一つや二つの条件なら、該当者も多少はいるでしょうし。

ただ多く条件を同時に満たす相手を探すと、それは途端に難しくなります。
人間は多様で、必ず欠点を持っている生き物だからです。
大企業に勤めている男性でも、自慢話をしていたら普通じゃない。
すごいハンサムでも、家が汚れていたら普通じゃない。
貯金が1億円あっても、ギャンブルで稼いでいたら普通じゃない。
減点方式で見る人は何か一つでも気になる点あったら、人はそれを異常と認識する。
だから『普通の人』ってのはまず存在しえない。
相手に複数の条件を求めること。
相手の欠陥を許容できないこと。
これが、パートナーを見つけられない最大の原因だと思います。
もちろんこれは男性も同じこと。
「家事ができて、子供の面倒を見て、美人で、気立ての良い」普通の女性は存在しません。
しかしながら、オスは元々普通を求める傾向にないため、女性ほど相手選びに困ることはないようです。
男性向けアイドルグループのモーニング娘が最大16人、AKB48は48人もいますが、女性向けアイドルのSMAPや嵐はたったの5人。
この人数差に、男女の許容度の違いがはっきりと表れていると思います。
仮に48人の女性向け男性アイドルグループを作っても、AKBのようには売れないでしょう。
ファンはいずれかのメンバーのダメな所に着目して、グループ全体に不快感を持つ可能性が高い。
そんなに条件の揃った男性は滅多に存在しないのでそもそも作れないと思いますが。
良く言えば寛容、悪く言えば杜撰な男性は、好みの一つでも合致すれば惚れてしまうので相手探しに困ることは少ない。
減点方式ではなく加点方式で見れば、48人の嫁を愛することも可能でしょう。
(受け入れてもらえるかは別問題)
良く言えば潔癖、悪く言えば不寛容な女性は、一つでも粗を見つけたら相手を拒否してしまう傾向があります。
婚活女性が相手を見つけようと思ったら、年収や学歴のハードルを下げるのではなく、「優先順位を定めて本当に大事な条件に集中する」ことを考えてみた方がいいでしょう。

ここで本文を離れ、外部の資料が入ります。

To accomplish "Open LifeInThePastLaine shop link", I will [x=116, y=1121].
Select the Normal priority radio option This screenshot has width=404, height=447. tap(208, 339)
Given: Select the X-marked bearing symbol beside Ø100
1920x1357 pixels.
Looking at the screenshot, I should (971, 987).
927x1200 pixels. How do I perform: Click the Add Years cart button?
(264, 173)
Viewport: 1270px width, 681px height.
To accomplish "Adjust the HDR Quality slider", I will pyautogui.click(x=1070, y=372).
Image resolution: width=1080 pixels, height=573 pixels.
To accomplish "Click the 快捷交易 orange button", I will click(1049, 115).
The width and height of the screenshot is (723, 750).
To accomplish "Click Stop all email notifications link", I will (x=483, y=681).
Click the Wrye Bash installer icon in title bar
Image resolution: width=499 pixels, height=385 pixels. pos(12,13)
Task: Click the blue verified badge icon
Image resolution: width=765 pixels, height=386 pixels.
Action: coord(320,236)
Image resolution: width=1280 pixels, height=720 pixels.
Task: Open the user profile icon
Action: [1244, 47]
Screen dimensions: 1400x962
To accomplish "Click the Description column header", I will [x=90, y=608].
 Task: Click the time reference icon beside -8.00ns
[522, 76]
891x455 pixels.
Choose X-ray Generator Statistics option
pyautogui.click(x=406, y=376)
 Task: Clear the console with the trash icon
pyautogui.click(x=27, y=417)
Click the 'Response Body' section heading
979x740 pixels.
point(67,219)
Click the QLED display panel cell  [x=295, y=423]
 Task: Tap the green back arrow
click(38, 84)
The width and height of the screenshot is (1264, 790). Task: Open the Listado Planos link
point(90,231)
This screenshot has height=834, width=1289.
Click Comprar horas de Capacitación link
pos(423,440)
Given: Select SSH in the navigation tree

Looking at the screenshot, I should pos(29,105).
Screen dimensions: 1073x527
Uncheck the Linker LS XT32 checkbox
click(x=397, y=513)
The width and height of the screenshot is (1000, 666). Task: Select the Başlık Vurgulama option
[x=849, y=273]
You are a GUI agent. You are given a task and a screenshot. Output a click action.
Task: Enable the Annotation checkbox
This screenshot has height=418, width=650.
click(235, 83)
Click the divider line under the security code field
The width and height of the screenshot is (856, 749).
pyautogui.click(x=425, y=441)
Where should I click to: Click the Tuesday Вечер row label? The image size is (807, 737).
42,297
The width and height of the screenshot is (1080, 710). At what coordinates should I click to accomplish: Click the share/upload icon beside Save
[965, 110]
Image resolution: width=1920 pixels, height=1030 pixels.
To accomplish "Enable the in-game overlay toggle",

一番大切な部分に集中すれば、それほど重要ではない欠点に惑わされることはなくなります。
恋人探しでも就職面接でもポケモンの厳選でも、相手を選ぼうとすると誰しも自分の知らないうちに必要以上に多くのことを求めてしまっているもの。
まずはそれに気づくことです。

なんとなく婚活の女性を批判するような内容になってしまいましたが、別に女性や恋愛に限った話ではありません。
このような欠点に注目する傾向は人間が潜在的に持つ強力な本能です。
いつも部下や友人の短所ばかり見ていると、彼等の大事な長所を見落としてしまうことがあります。
些細な懸念点を言い訳にして、行動や決断を避けようとすることもあります。
大きく稼げる投資やビジネスを見つけても、リスクを恐れて踏み出せないこともあります。
やらない理由を見つけて拒否するのは簡単です。
時期が悪い。
先が見えない。
体調が悪い。
信頼できない。
忙しい。
馬鹿にされる。
めんどくさい。
安全を確保したい。
でも、そうやって落としていくと、できることは何も残りません。
0.1%しかいない「普通の男性」を求めて失敗する婚活女性のように、ありもしない幻想を延々と探し続けるだけです。
複数の条件を提示してそれ以外を拒否するということは、「何もしたくない」と言っているのと同じことです。
選択とは、常にメリットとデメリットの両方を受け入れるものでなければなりません。